Note that I've made use of the config option("es.mapping.date.rich", false)

    val spark = SparkSession
                .builder()
                .appName("Spark SQL basic example")
                .config("spark.master", "local")
                .getOrCreate()

    // For implicit conversions like converting RDDs to DataFrames
    import spark.implicits._

    val df = spark.read.format("org.elasticsearch.spark.sql")
            .option("es.resource.read","somedateindex")
            .option("es.nodes", "some_host_name")
            .option("es.mapping.date.rich", false)
            .option("es.port","9200")
            .load()

   df.show()
   df.printSchema()

Spark Code Result in my Eclipse Console:

19/05/13 03:10:53 INFO DAGScheduler: Job 1 finished: show at Elasticsearch.scala:134, took 9.424294 s
19/05/13 03:10:53 INFO CodeGenerator: Code generated in 21.256205 ms
+-------------------+
|       GenerateTime|
+-------------------+
|2019/05/06 19:31:21|
+-------------------+

root
 |-- GenerateTime: string (nullable = true)

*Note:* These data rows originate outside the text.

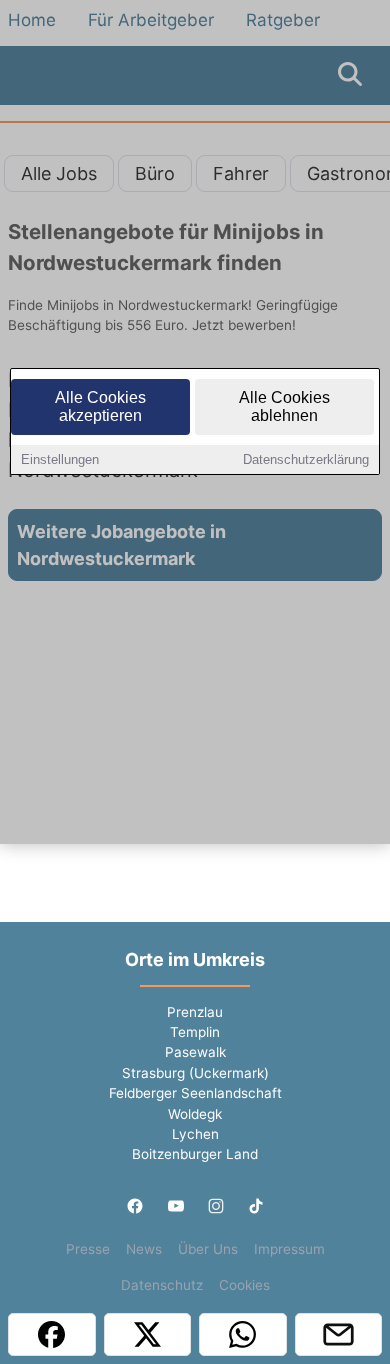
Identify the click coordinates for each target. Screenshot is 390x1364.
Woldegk (195, 1114)
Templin (195, 1032)
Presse (88, 1249)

19/05/13 03:10:53 INFO SparkUI: Stopped Spark web UI at....

Notice that printSchema shows that table has a single column GenerateTime which is of type string.

If you do not want to go ahead and change the mappings the above should help you.

I recommend to have date fields in date format rather than text and that too in ISO-8601 supported format, that way when type inference kicks-in, you end up getting data in correct type in Spark and you can simply focus on business logic, many times the correct solution lies in how we store the data rather than how we process it.

Spark code to convert String into Timestamp/Date

However, if for some reason you are not able to change the mappings from the source i.e. elasticsearch, you can further add the below code to transform the string value into timestamp using the below code:

    import org.apache.spark.sql.functions._

    //String into Timestamp Transformation
    val df2_timestamp = df.withColumn("GenerateTime_timestamp",  from_unixtime(unix_timestamp($"GenerateTime", "yyyy/MM/dd HH:mm:ss")).cast(TimestampType))
    df2_timestamp.show(false)
    df2_timestamp.printSchema();

If you run the above code, you'd see the output as below:

19/05/14 11:33:10 INFO CodeGenerator: Code generated in 23.742359 ms
+-------------------+----------------------+
|GenerateTime       |GenerateTime_timestamp|
+-------------------+----------------------+
|2019/05/06 19:31:21|2019-05-06 19:31:21.0 |
+-------------------+----------------------+

root
 |-- GenerateTime: string (nullable = true)
 |-- GenerateTime_timestamp: timestamp (nullable = true)

19/05/14 11:33:10 INFO SparkContext: Invoking stop() from shutdown hook

Also note that my solution is in Scala. Let me know if it helps!